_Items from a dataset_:

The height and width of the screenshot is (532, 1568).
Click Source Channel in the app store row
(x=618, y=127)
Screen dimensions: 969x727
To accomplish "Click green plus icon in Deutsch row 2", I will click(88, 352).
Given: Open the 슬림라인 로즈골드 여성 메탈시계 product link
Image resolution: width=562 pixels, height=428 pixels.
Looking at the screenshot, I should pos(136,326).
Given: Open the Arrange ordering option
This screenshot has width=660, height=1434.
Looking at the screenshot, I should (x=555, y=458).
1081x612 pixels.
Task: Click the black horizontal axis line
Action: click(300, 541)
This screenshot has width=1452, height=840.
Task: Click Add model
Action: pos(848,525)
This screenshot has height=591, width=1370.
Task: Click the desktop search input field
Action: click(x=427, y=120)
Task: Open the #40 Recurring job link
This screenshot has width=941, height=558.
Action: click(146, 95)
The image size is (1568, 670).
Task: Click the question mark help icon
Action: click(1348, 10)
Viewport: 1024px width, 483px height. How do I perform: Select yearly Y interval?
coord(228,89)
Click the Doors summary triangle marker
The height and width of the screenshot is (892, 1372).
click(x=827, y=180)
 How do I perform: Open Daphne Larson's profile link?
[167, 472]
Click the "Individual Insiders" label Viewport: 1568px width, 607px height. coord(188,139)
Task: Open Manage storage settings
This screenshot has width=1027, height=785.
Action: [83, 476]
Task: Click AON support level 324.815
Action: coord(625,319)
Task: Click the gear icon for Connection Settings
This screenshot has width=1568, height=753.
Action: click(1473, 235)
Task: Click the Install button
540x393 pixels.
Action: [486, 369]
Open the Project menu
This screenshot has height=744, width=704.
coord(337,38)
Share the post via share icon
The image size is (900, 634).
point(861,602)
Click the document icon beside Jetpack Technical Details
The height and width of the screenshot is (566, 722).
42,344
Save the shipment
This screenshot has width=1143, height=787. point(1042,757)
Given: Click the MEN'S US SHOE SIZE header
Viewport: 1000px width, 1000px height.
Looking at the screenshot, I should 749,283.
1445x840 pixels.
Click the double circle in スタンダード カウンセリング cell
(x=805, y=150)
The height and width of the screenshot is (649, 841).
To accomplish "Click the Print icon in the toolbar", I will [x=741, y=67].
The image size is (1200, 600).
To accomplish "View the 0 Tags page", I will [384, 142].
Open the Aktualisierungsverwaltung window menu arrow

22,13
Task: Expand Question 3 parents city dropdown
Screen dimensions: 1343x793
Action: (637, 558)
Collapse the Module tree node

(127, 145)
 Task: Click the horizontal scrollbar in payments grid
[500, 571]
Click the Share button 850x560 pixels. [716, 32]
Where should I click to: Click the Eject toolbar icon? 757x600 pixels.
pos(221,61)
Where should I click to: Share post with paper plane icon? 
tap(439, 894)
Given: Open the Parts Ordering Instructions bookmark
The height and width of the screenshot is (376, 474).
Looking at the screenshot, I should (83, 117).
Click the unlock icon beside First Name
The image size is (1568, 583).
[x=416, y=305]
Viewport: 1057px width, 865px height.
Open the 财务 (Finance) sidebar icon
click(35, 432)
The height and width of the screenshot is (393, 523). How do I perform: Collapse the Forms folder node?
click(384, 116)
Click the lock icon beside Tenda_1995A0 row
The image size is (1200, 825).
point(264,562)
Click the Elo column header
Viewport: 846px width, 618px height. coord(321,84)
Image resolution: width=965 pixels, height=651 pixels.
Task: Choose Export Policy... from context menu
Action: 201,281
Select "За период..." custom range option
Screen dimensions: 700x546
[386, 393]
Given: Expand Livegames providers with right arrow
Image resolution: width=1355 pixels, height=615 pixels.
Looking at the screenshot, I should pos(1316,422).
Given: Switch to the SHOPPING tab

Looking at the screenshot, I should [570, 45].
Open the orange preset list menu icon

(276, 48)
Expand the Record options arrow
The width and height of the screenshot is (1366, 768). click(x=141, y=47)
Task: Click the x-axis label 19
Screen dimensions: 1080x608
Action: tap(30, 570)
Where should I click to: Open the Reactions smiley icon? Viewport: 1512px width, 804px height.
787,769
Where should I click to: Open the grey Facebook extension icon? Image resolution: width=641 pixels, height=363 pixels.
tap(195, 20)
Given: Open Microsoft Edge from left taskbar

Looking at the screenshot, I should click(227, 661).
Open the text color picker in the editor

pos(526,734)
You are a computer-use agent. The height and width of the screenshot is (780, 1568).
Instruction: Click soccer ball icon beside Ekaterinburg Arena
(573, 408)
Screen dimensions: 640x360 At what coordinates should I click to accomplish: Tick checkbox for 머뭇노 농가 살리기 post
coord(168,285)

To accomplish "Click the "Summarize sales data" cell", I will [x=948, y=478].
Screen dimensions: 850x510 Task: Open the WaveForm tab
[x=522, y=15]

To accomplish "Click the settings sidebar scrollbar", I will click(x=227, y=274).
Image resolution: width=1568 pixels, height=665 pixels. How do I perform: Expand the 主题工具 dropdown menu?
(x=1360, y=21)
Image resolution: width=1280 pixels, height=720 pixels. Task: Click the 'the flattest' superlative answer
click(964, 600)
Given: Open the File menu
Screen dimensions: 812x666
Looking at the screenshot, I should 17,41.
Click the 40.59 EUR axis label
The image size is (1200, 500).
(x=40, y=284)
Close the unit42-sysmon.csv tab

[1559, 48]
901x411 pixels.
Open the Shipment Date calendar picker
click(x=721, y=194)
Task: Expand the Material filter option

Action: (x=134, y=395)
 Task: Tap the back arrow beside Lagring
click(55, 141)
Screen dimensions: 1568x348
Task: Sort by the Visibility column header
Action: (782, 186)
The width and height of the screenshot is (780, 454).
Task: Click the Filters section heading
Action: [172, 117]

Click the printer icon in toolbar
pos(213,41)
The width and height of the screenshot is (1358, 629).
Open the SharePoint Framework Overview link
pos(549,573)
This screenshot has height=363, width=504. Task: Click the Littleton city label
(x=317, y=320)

_Work item_: If a line above holds the string "button", copy it out.

_Written answer_:
Task: Click the Install button
Click the Share button 850x560 pixels. [716, 32]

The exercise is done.